The killer-kidnapper catches up with Miz Mike:

Something with all the solidity of a metal stick thumped my ribs from the back and a voice that instantly turned my insides to ice growled, “Don’t turn around writer-lady. Just back up and get into my car, just like you planned on taking a little trip with a good friend. Cause we’re gonna be really good friends…until I get tired of you.” He laughed uproariously, but no joy bounded up and down the notes of his laughter. Instead, the smell of death spilled out of his mouth. He planned to kill me and I had stupidly walked into his trap.

http://www.amazon.com/Bridge-Xanadu-Stephanie-Parker-McKean/dp/1530764483/ref=tmm_pap_swatch_0?_encoding=UTF8&qid=&sr=old bridge

Seeing the Wind

For some reason, people like believing impossibilities. For example, they say, “You can’t see the wind. It’s invisible. No one can see the wind.”

I can. I learned to see the wind from my seven-year-old son. We were living in the Nevada desert helping friends run a small gold mine. Luke kept insisting that he could see the wind and I kept parroting the impossibility. “Luke, you can’t see the wind. It’s invisible. No one can see the wind.”

Luke led me through the sagebrush to a vantage point that gave us a clear view over 40 miles of desert and described what he was seeing. Then I saw it too; the dips, swirls, circles and waves of wind playing tag with mountains and sky. It’s a gift from my son that I treasure.

Luke was told he couldn’t climb scrubby cedar trees in the Texas Hill Country because the branches would snap. Yet when we saved a baby possum, Luke climbed upside down in the cedar trees, going from tree to tree without touching the ground, teaching the baby to climb. Not a single limb broke.
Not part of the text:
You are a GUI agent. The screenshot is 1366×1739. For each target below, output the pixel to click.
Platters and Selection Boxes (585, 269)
When we moved back to the desert, Luke invented “wind surfing.” He tied ropes to the corners of a huge black tarp and let the wind skate him along the ground. One day a sudden gust picked Luke up off the ground, flew him into the window of the house next door, then whisked him into the plowed field behind.

Luke was told, “People can’t fly.” But he did, and with lasting benefits. The alcoholic next door was sitting at the table drinking when Luke flew past the window. The man gave up drinking. “I knew I had to,” he told us, “the day I saw a boy fly past my window.” Somehow…we kept a straight face and never explained about the flying boy!

Luke never believed impossibilities. He was told, “Your ears were damaged by severe ear infections. You can’t do music.” So he learned to play the trumpet and the piano.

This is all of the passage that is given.